Essa dupla literalização do recalcado não destoa da ênfase recente do cinema de horror contemporâneo ao que costuma ser relegado a subtexto intelectual no horror moderno – qualidade tão recorrente que suscitou diversas tentativas de terminologia própria: horror art house; pós-horror; elevated horror; etc. Uma inversão tão radical no equilíbrio interno do gênero quanto essa termina por contradizer os predicamentos que Wood via como necessários para a invocação do recalcado. Para que o horror funcione, “o recalcado não pode ser imediatamente reconhecível enquanto tal… daí a necessidade de disfarce; daí também sua tendência em surgir em contextos que não levamos a sério, que desprezamos, que nos fazem rir, onde ele consegue escapar de nosso julgamento”. Parte da efetividade do gênero está justamente em sua habilidade de passar despercebido como mero entretenimento; assim que o subtexto se torna texto, o horror é portanto substituído por uma performatividade do horror – uma construção discursiva auto-consciente que está mais investida no legado crítico e intelectual do gênero do que na reação visceral que desamarra o recalcado. O subtexto é quem age; o texto apenas fala sobre a ação. Ou, no caso de Pajeú, o subtexto dança o que o texto só pode cantar: uma versão karaokê de “Take on Me”, do A-ha, em português.

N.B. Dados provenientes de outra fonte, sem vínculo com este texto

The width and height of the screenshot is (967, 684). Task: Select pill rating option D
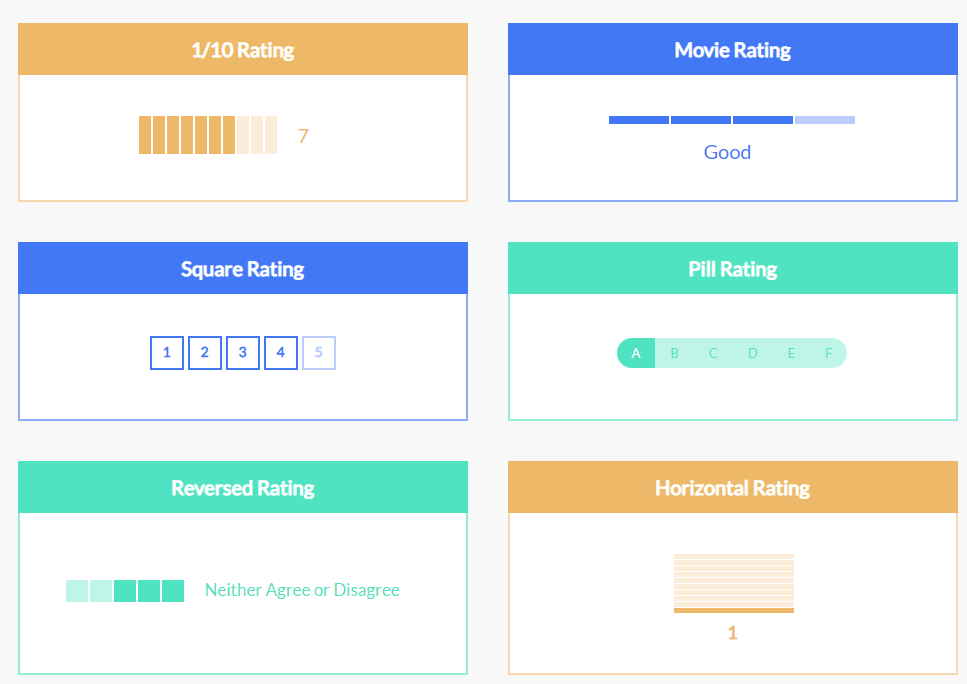752,353

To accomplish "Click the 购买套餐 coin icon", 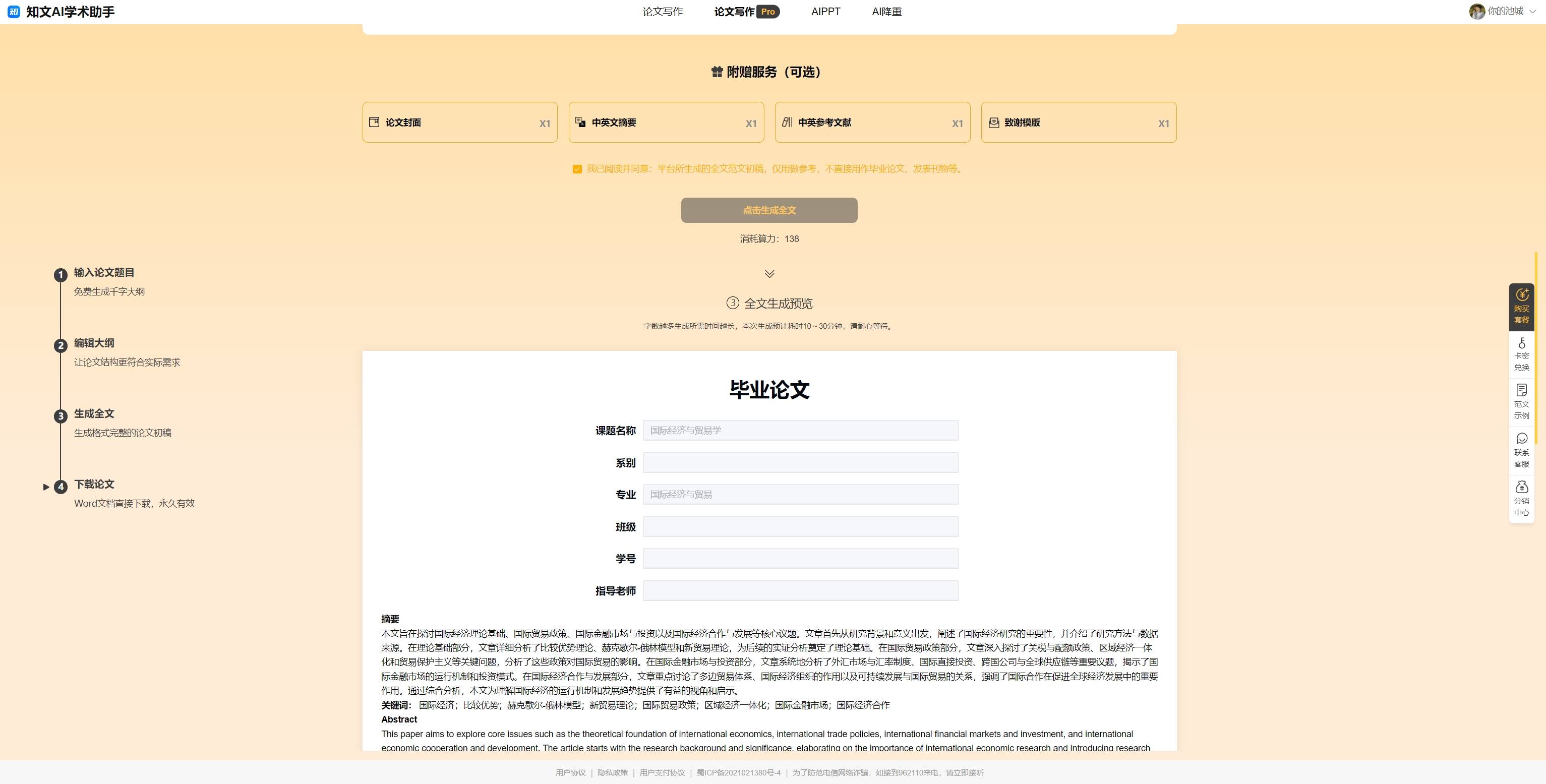I will click(1521, 295).
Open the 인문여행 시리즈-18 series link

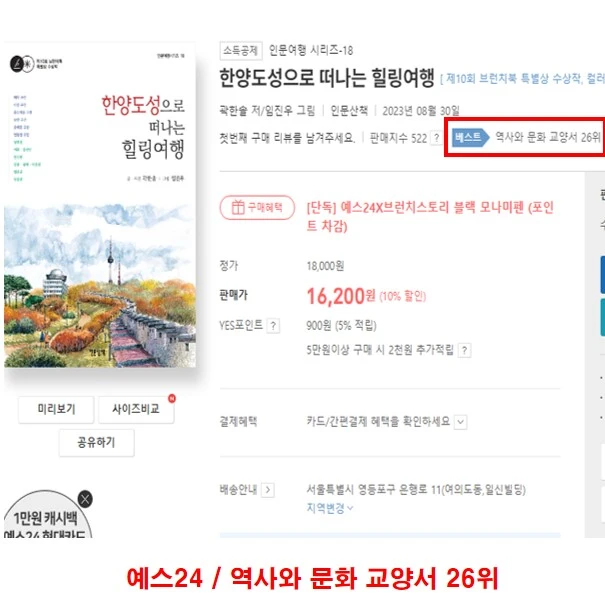311,50
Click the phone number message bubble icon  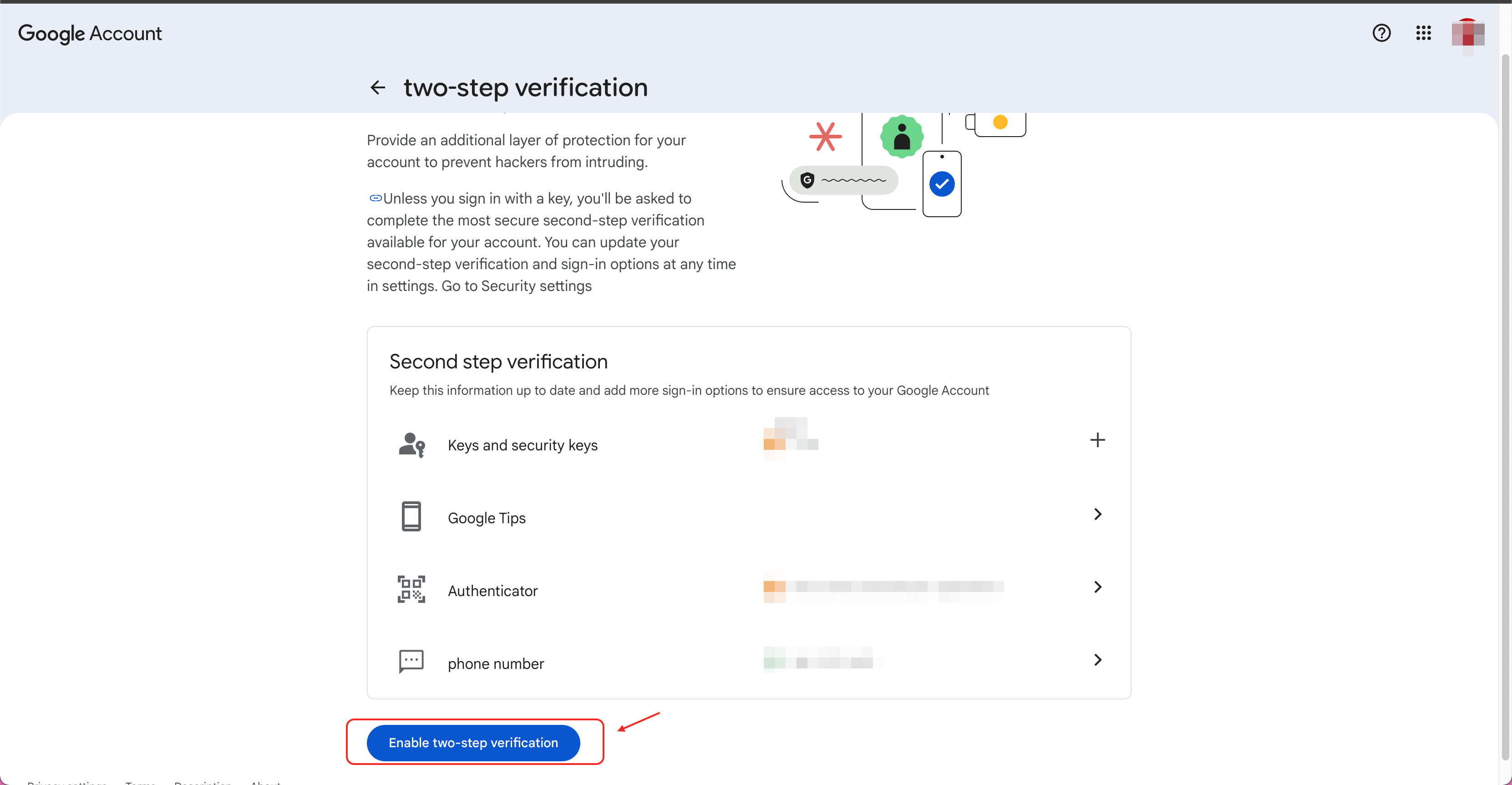point(411,662)
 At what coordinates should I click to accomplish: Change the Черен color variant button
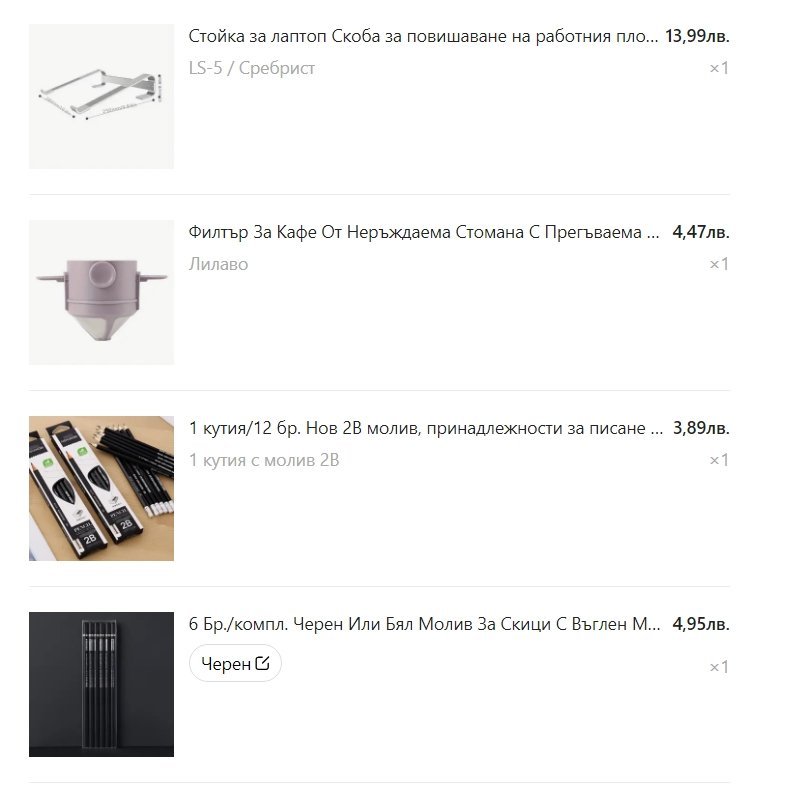pos(235,663)
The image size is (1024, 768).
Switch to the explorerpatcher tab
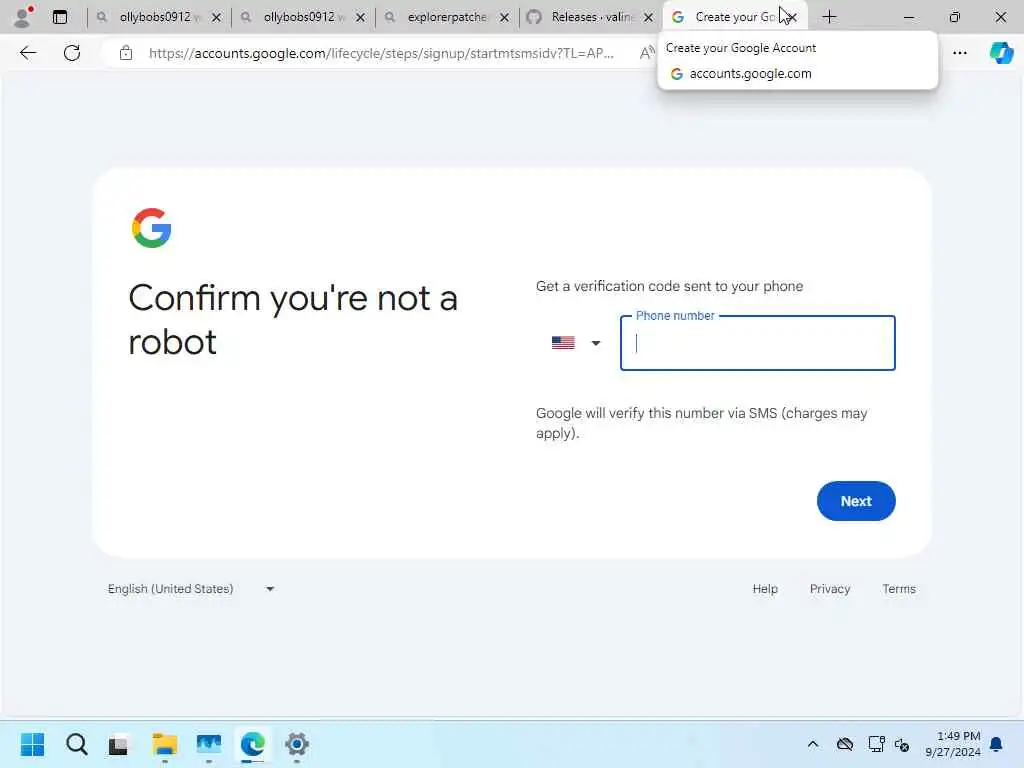coord(445,17)
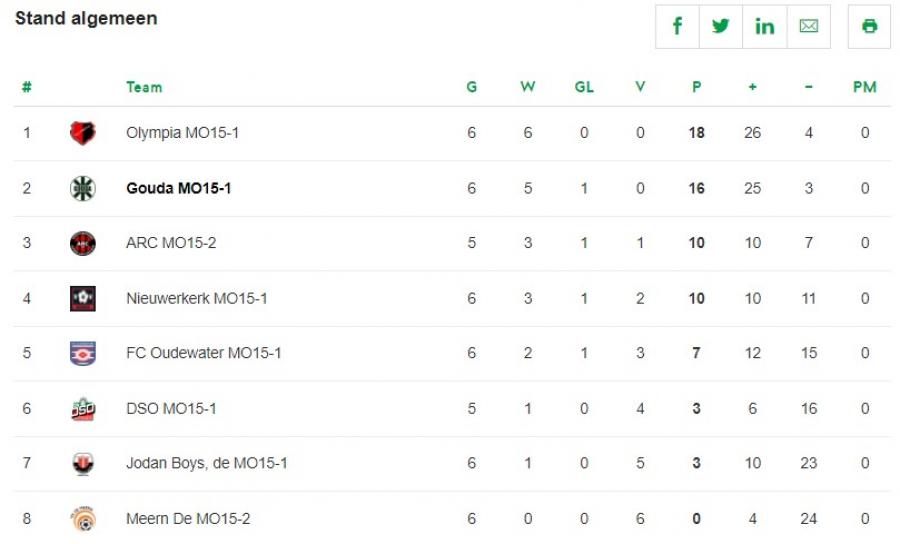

À primeira vista, Pajéu se alinha a esse processo de inversão do horror, literalizando o passado colonial na criatura monstruosa do riacho – um monstro que não persegue, não ataca, e não mata. Porém, à medida em que o alegórico se concretiza, e o subtexto se esclarece, Diogenes tira o filme do prumo, e abandona subitamente o horror. Há diversos exemplos históricos de filmes institucionais que terminaram como experiências de horror (Scary Time, comercial feito por Shirley Clarke para UNICEF em 1960 talvez seja o exemplo mais acabado disso); não é fácil, porém, pensar em outros filmes de horror que transformem em documentários institucionais.
Pajeú surge como mito, mas seu objetivo é resgatar a história. O horror inicial desemboca em um documentário sobre a história do rio, contrastando diferentes relatos históricos e mapeando as muitas relações que os moradores da cidade criaram como ele, até que finalmente se transforma uma reportagem arqueológica, na qual a personagem principal conversa com banhistas em uma das muitas praias da cidade, e pergunta o que eles sabem sobre o rio – interação instável que remete a Iracema – Uma Transa Amazônica (1975), de Jorge Bodanzky e Orlando Senna.
É uma operação tão ausente de radicalidade que torna o filme, paradoxalmente, mais desconcertante. Enquanto longas-metragens notáveis como Bacurau (2019), de Kleber Mendonça Filho e Juliano Dornelles, e As Boas Maneiras (2017), de Juliana Rojas e Marco Dutra, esticavam as convenções do gênero para expressar as permanências do colonialismo, aqui é o gênero, em si, que é colocado sob investigação, como se a catarse do horror fosse ontologicamente negada pela monstruosidade não-documentada que constitui o presente. Em sua estranha irregularidade, Pajeú sugere uma possibilidade não menos assustadora: uma vez que a violência auto-apaziguadora reside logo abaixo da pele, o horror talvez cave fundo demais. Em uma sociedade na qual o subtexto da violência já não teme mais o sol, o recalcado pode voltar não como horror, mas como documentário.